I work for a fortune 500 company in IT and we have developed many systems/applications to do a variety of things. We are in need of some commonality of these applications and a better portal/dashboard/landing page for these applications. So, our customers and employees would log into this portal and see all the "things" that they can do which then link to their own application. This could maybe just iframe in each application inside of this portal to keep brand and navigation consistency.

We are trying to decide whether to use SharePoint 2007 or 2010 for this or develop a portal/dashboard of sorts in house. We would like this portal to look and feel very branded to our needs and really not even feel like its using SharePoint (if needed). An example is to provide our own Menu control that drives the navigation if needed.

Does anyone have any pros/cons for using SharePoint in such a way? Any advice on implementation (e.g. use 2010, much easier to customize design than 2007, etc)?

+4  A: 

One can customise the look of Sharepoint fairly easily and for Sharepoint type things you might want to do ( typically around lists, document libraries and workflows ) it is a really good tool.

There are problems around customisation in some respects - the minute you start to do things in anything but the "Sharepoint Way" ( which is often necessary for fairly routine things you might want to do ) you can find yourself running in circles, jumping through numerous hoops and generally having to go through C, D, H, J, Q and Z before you can get from A to B. Fortunately with a fairly mature product as it is now, you can often find blogs covering problems that are challenging you or off-the-shelf web parts you can licence rather than writing your own. For some standard things ( Sharepoint Wikis are attrocious, for example ) you might be better off using a licenced component rather than the built in one regardless.

Also Sharepoint can behave in fairly inexplicable ways- if you are thinking of using different authentication types for users on the intranet and users on the extranet you would want to look closely at how best to implement that. Not impossible by any means but tricky.

On the whole I think Sharepoint is a pretty good platform and well worth considering very seriously. It's almost certainly better than starting from scratch and probably good enough for what you need, but you should definitely do some evaluation and prototyping before you commit yourselves.

Be aware that to get the best from Sharepoint 2010 you will need everyone to have Office 2010 as well...

glenatron
+2  A: 

yes absolutely I been using sharepoint for Intranet for last the 3 years and iw ould say is a very powerful product for Intranet maintainance .. as far the usability goes.. our end users really love it compared to the old model of file share docu share acces rights... etc...

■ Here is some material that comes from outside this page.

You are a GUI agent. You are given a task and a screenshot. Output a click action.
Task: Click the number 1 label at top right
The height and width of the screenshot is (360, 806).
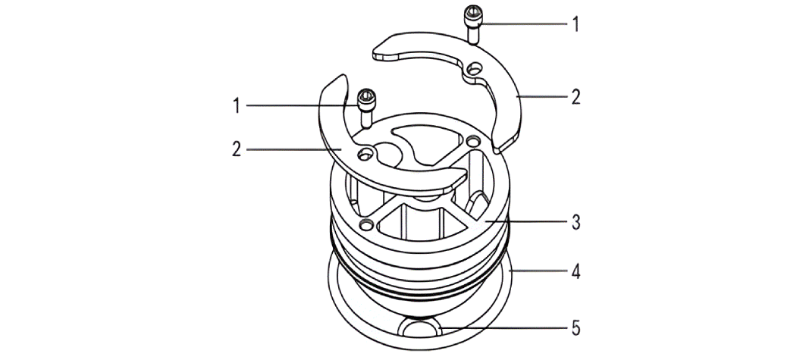point(575,24)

I highly recommend you to go with the sharepoint plan... for both Intranet and Internet

About using 2010 I have attended some webinars and read about the 2010.. iw ould say microsoft really opened up the sharepoint customization with 2010... There were some issues on both administration and development with 2007 but as far as my inital review went with 2010 Microsoft has really improved a lot and made Sharepoint very powerful and easy to use product... there are lot of third party sharepoint products based companies (Ex. Avepoint) that are organizing events and webinars and explaining the most enhancements for 2010 and how one can use SP2010 to get the most of out. try to check out them for more understanding of what you need to implement .. how you can you for your company etc..etc...

Srikrishna Sallam
+2  A: 

Glenatron's right on the money on customizability.

If you're not going to use the document/content management features, Sharepoint can be a bit overkill for just landing/showcase pages. I recommend starting with Sharepoint Foundation 2010 and upgrading if necessary. The jump from WSS 3.0 to Sharepoint 2007 brings quite a bit of baggage that you may or may not end up using, while the 2010 versions offer more granularity with individually togglable services.